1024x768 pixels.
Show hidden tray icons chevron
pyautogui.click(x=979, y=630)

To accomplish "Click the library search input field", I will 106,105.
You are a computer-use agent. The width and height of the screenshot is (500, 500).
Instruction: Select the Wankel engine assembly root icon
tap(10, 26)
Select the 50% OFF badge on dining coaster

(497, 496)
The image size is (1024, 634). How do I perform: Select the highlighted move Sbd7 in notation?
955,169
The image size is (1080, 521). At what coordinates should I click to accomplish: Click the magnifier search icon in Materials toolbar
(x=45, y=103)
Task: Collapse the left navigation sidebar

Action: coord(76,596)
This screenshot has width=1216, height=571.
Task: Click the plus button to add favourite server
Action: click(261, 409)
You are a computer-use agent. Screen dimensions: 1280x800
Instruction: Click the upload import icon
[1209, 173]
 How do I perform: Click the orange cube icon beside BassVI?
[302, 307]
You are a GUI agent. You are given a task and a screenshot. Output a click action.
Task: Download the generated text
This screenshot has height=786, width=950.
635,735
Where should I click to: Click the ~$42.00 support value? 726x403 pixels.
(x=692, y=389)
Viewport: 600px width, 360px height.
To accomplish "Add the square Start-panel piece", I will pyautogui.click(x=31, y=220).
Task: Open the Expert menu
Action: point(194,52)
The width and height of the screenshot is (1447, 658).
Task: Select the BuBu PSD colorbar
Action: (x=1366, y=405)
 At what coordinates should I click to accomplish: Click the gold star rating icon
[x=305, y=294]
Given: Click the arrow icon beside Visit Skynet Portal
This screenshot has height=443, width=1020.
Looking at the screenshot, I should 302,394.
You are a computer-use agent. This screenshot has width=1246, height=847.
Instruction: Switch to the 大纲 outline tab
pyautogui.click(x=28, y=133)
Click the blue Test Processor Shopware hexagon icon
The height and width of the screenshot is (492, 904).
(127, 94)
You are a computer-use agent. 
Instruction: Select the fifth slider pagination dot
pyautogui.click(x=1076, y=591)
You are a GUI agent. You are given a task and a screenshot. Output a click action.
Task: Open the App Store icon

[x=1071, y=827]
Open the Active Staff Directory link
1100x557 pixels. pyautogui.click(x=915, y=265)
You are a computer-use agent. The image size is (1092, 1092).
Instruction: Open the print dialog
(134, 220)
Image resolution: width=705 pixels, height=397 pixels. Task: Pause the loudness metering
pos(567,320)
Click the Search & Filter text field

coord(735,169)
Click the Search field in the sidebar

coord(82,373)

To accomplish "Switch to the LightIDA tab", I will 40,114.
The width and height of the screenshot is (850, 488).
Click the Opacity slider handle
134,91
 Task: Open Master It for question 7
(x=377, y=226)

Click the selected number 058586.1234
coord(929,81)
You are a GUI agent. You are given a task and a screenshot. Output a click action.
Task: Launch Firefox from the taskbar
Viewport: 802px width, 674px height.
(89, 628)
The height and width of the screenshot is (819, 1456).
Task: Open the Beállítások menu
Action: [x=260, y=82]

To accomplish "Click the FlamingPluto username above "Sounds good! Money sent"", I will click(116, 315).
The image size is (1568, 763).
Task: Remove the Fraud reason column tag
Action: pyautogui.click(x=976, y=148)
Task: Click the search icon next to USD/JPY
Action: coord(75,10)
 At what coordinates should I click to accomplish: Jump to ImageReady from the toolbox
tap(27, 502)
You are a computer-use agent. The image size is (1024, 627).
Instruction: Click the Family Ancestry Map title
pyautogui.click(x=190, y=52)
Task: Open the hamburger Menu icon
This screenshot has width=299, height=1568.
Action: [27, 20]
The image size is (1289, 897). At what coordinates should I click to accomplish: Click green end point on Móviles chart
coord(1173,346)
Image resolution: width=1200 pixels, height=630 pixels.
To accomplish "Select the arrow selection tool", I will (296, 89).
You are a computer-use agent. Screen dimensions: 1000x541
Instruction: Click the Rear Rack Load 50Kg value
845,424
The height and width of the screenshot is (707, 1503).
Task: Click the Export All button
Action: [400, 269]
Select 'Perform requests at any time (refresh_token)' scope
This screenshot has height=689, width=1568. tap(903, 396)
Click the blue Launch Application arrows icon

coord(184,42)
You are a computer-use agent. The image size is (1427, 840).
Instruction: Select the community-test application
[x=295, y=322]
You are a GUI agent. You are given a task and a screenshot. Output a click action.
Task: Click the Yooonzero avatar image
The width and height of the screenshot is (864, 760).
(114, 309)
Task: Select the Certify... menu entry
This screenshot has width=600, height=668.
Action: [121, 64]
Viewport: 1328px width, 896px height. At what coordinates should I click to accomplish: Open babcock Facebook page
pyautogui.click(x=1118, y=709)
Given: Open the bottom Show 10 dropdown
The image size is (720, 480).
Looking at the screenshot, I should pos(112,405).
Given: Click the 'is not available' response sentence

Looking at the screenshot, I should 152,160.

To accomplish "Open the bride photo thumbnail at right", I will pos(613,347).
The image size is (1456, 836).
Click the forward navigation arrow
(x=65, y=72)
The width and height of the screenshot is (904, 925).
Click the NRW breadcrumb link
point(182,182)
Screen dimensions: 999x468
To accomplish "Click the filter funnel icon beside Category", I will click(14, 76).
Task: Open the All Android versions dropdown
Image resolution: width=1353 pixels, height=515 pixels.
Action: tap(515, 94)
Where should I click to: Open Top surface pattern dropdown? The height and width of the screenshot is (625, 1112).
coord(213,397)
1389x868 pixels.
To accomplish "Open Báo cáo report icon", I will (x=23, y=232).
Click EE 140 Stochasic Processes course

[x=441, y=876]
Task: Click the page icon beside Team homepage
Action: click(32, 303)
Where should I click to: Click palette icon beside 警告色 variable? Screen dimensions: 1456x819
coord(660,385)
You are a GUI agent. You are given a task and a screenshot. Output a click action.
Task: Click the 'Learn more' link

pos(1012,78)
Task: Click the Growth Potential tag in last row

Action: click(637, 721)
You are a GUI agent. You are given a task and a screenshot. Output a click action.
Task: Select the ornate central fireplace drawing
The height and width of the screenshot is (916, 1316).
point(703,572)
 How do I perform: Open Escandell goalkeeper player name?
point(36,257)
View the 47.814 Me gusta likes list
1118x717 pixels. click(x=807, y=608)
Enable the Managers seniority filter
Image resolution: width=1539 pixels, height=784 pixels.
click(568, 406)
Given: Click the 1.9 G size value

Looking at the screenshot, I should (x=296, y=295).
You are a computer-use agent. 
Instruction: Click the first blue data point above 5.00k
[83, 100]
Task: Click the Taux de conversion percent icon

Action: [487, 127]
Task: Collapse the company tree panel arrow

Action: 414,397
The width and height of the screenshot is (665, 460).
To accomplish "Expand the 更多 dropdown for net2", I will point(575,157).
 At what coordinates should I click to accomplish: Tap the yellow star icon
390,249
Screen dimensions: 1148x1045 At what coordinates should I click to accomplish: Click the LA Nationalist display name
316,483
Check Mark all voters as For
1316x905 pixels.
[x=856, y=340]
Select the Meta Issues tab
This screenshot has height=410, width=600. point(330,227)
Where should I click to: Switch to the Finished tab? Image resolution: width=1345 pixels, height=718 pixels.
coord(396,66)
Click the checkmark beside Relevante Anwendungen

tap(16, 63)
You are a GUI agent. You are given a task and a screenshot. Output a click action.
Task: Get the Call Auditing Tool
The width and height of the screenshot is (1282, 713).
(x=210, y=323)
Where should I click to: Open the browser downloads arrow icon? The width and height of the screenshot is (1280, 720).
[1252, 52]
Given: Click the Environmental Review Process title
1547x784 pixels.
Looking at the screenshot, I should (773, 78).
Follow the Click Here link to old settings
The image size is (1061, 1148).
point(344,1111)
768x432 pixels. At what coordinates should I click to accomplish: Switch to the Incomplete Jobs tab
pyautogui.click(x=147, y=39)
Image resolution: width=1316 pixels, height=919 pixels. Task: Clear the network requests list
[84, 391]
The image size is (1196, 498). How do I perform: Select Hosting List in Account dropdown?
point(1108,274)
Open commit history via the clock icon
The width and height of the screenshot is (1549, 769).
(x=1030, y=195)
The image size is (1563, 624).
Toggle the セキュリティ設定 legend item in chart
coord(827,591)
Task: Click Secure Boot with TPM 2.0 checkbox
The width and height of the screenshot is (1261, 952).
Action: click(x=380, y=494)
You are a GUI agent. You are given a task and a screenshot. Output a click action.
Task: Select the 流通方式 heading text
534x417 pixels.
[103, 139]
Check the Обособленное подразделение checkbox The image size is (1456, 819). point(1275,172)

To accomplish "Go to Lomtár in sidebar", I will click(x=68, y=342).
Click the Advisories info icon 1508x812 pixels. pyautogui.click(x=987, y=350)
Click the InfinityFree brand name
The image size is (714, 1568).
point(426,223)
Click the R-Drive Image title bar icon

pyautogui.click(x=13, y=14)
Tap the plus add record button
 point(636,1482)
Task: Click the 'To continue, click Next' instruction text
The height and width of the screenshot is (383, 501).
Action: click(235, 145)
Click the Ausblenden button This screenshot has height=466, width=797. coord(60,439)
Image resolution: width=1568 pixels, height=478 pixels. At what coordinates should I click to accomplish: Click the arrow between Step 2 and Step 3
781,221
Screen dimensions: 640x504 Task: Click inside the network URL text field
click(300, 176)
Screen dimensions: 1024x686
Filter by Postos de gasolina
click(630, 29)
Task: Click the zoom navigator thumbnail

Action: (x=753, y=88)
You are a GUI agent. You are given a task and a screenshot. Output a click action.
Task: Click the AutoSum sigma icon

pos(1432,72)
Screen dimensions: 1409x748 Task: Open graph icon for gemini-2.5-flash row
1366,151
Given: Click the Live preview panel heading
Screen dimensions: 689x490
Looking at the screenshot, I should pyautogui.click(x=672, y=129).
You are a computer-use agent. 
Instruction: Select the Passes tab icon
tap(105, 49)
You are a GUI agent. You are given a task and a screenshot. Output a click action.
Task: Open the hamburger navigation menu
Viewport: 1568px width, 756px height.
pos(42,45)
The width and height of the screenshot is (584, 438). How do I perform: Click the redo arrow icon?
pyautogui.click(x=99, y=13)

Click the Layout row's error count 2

:::::

## Exercise brief
Pick out every line of the material above that contains the string "chart", matching case exactly, and copy each one out in full.

## Result of this exercise
The image size is (1289, 897). At what coordinates should I click to accomplish: Click green end point on Móviles chart
Toggle the セキュリティ設定 legend item in chart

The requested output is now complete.